Estive pouco no Maranhão em
relação com outros estados. Estive muitas vezes quando, em Bacabal, era bispo
Dom Pascásio Rettler [1968-89], que defendia os posseiros e era muito ameaçado
de morte. Estive em Balsas para apoiar o bispo local que estava do lado da
luta, os agricultores contra o avanço da soja transgênica. Outras vezes para
participar de encontros das comunidades eclesiais de base, que segundo meu
irmão teólogo Frei Clodovis Boff, são das melhores do Brasil, porque agem com
certa autonomia sem menosprezar o apoio dos bispos. Há uns três anos fui a um
encontro para professores, em sua maioria, numa cidade histórica perto de São
Luís. Fiquei estarrecido com o que os professores contavam, seus baixíssimos
salários e o abandono das escolas. Tudo isso ainda sob o governo dos Sarney. De
Dino ouvimos os melhores elogios, seja por suas intervenções no caso do
impeachment, seja como está resgatando socialmente o Estado. É uma liderança em
quem confiamos e oxalá tenha ressonância nacional e não apenas regional para o
país sair da crise com lideranças novas, como a dele, com ética e novos
projetos sociais.

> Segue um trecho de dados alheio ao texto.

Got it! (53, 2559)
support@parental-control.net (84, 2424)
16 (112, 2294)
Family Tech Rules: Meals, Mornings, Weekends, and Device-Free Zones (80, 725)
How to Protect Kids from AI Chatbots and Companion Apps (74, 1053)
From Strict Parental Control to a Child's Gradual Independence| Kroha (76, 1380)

Em meu livro Do iceberg
à Arca de Noé [Editora Mar de Ideias, 2002] desenvolvi tais perspectivas
atinentes à realidade brasileira.
·
Como professor
universitário, como o senhor tem recebido os golpes sucessivamente perpetrados
pelo governo ilegítimo contra o ensino médio e instituições de ensino superior?
O que o atual governo está
fazendo com a educação e suas instituições é um crime contra o país e o futuro
de nosso povo. O propósito é criar apenas gente que aprende para fazer
funcionar o sistema injusto e excludente que está aí, sem pensamento crítico, sem
inovação. Um país só cresce e progride quando há uma educação séria e
qualificada. Podem destruir quantas vezes quiserem a Alemanha, como fizeram por
duas vezes, mas porque possui uma das melhores educações do mundo (eu tive o
privilégio de fazer a universidade lá), sempre se levantará, como se levantou.

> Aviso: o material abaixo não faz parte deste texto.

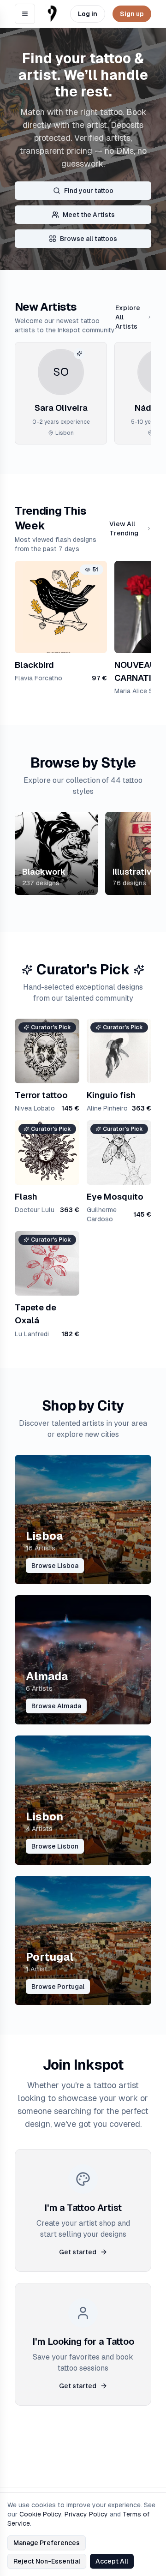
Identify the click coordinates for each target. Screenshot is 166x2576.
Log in (87, 14)
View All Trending (123, 528)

Hoje é um dos países, social e tecnologicamente, mais avançados do mundo. Aqui
a baixa qualidade da educação é mantida por razões políticas, para manter o
povo submisso e eles com os seus privilégios assegurados. Um pobre a quem se
negam as razões de sua pobreza, nunca irá se indignar e buscar transformações.

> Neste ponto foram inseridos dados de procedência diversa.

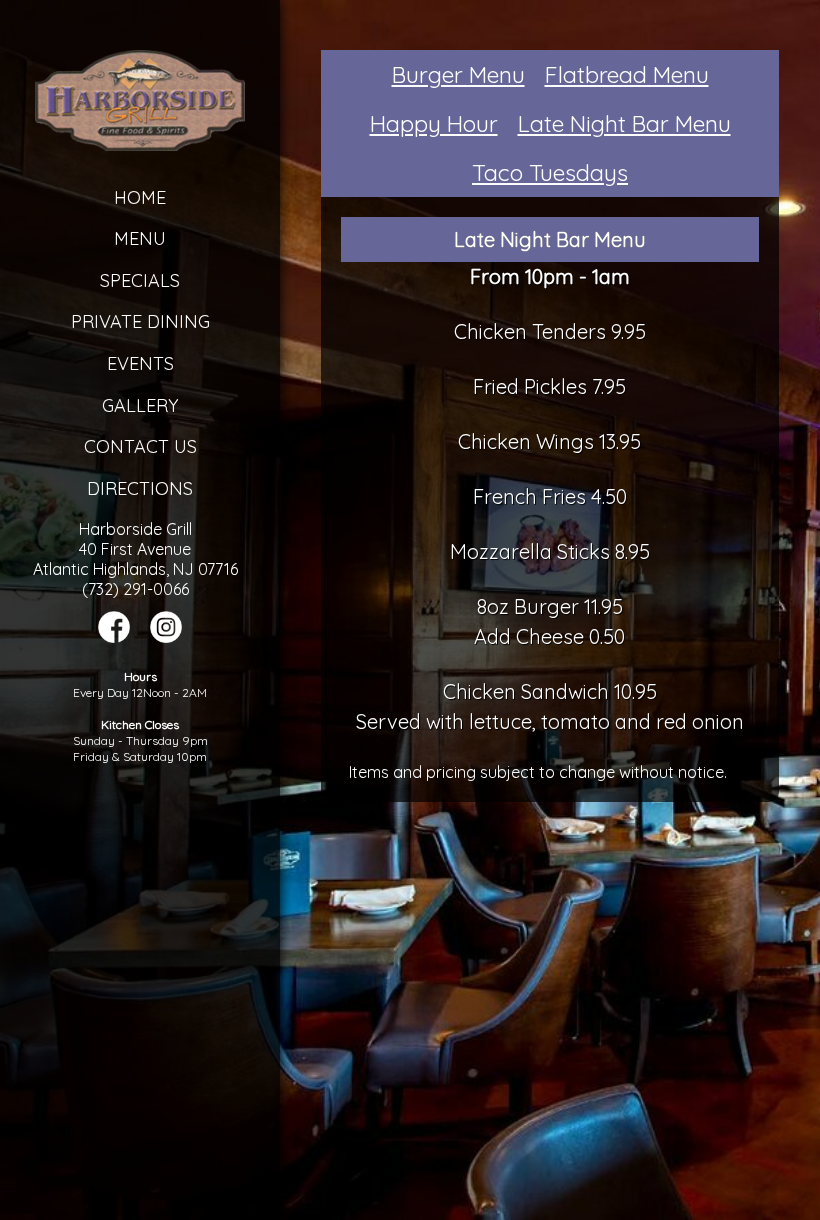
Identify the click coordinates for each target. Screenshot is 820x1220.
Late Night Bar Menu (624, 123)
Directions (140, 488)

Mais ainda: um povo mantido na ignorância, em qualquer nível, nunca dará um
salto de qualidade em direção do desenvolvimento humano e justo. Eu venho da
Universidade do Estado do Rio de Janeiro (UERJ), uma das melhores do Brasil.
Está sendo literalmente desmontada, talvez, como se suspeita, para
privatizá-la, talvez por ela ter um cunho claramente social. Todos, professores
e terceirizados, não estamos recebendo seus salários inteiros desde janeiro. O
décimo terceiro nem foi pago. E ouvimos que houve até suicídio de gente que se
desesperou com as dívidas por não ter recebido o devido salário.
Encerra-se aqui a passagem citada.